【发布时间】:2020-05-27 23:12:12
【问题描述】:
我有一个“出生日期”中包含出生日期的数据框,我想将它们与另一个数据框中的类别相匹配。例如:
firstname lastname birthdate new_professionactuelle new_regiononame new_communeoname
0 Ferhat Abbas 1899-08-24 00:00:00 Ecrivain Jijel Bouafourna
1 Ahmed Ben Bella 1916-12-25 00:00:00 combattant Oranie Maghnia
以及年龄类别:df['S02Q02_Age_rec'].unique(),即:array(['16-24', '25-34', '35-44', '55 or above', '45-54'], dtype=object)
我知道如何知道这些人的年龄:
from datetime import datetime, date
def calculate_age(born):
today = date.today
days_in_year = 365.2425
if born != None:
age = int((date.today() - datetime.strptime(born, '%Y-%m-%d %H:%M:%S').date()).days / days_in_year)
return age
else:
return born
df["age"] = df["birthdate"].apply(calculate_age)
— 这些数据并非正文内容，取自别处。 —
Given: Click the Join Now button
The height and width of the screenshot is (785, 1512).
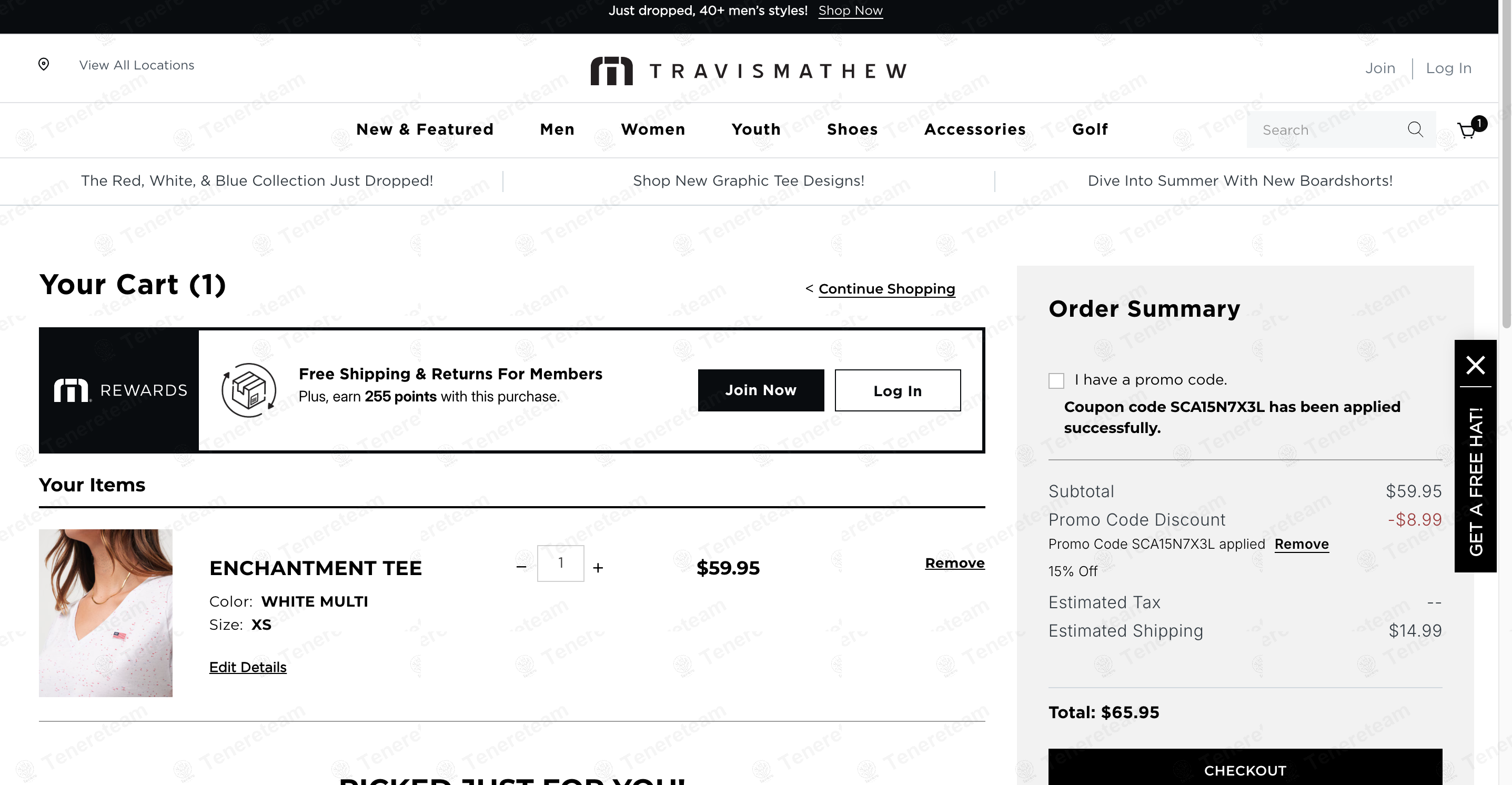Looking at the screenshot, I should point(761,390).
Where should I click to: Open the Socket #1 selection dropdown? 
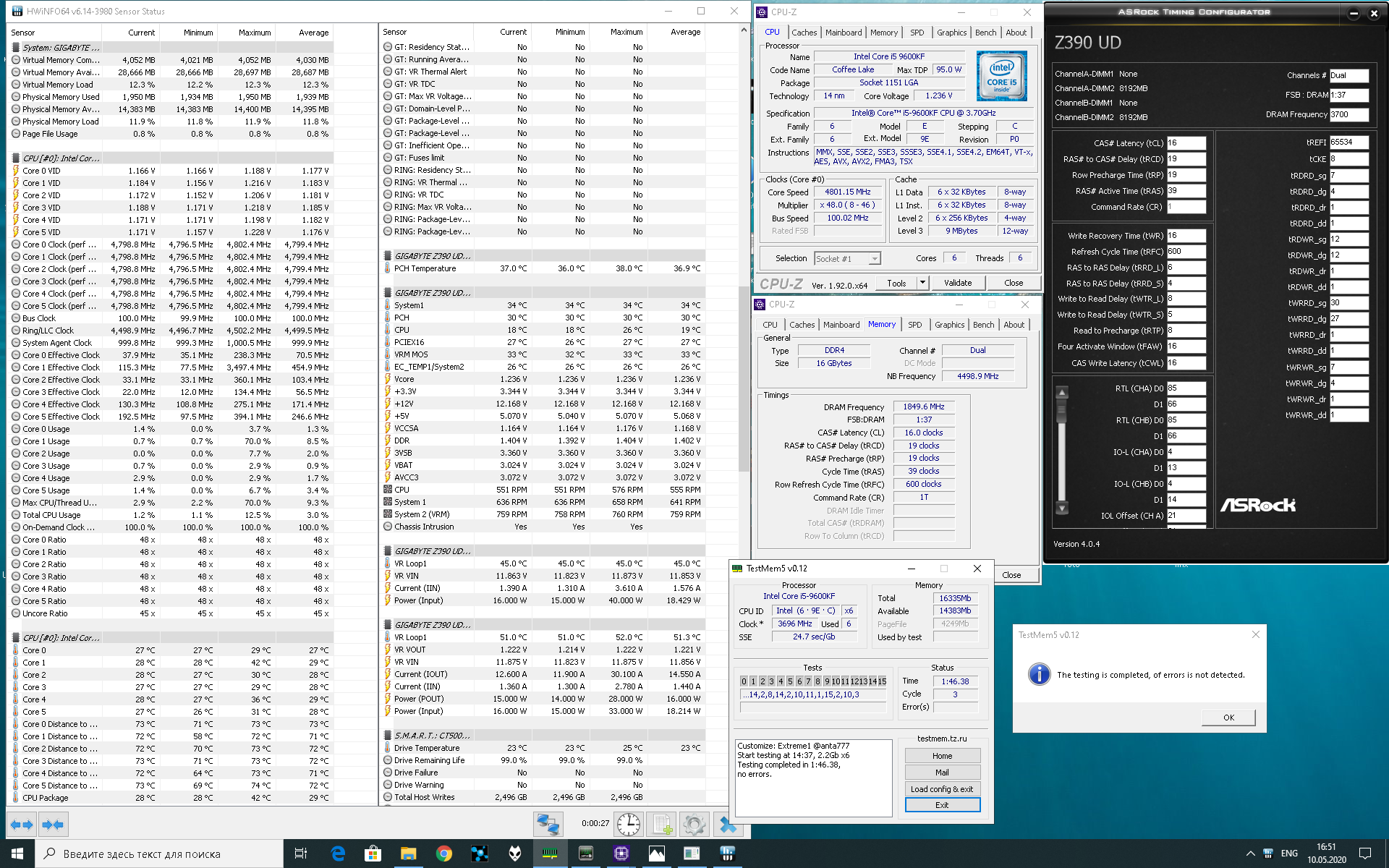tap(847, 259)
但是如何匹配我得到的年龄,即int 到string 类别,如25-34?
apply
我试过了:
import re
def age_classifier(age, intervals):
for interval in intervals:
lower = int(re.split("\s+", interval)[0])
upper = int(re.split("\s+", interval)[1])
if age in range(lower,upper):
return interval
else:
return age
df["age"] = df["birthdate"].apply(age_classifier(intervals = age_intervals))
但它会返回:
---------------------------------------------------------------------------
TypeError Traceback (most recent call last)
<ipython-input-301-95b25980deea> in <module>
----> 1 df["age"] = df["birthdate"].apply(age_classifier(intervals = age_intervals))
TypeError: age_classifier() missing 1 required positional argument: 'age'
所以我在代码中留下了编码区间:
def age_classifier(age, intervals = None):
intervals = age_intervals
for interval in intervals:
lower = int(re.split("\s+", interval)[0])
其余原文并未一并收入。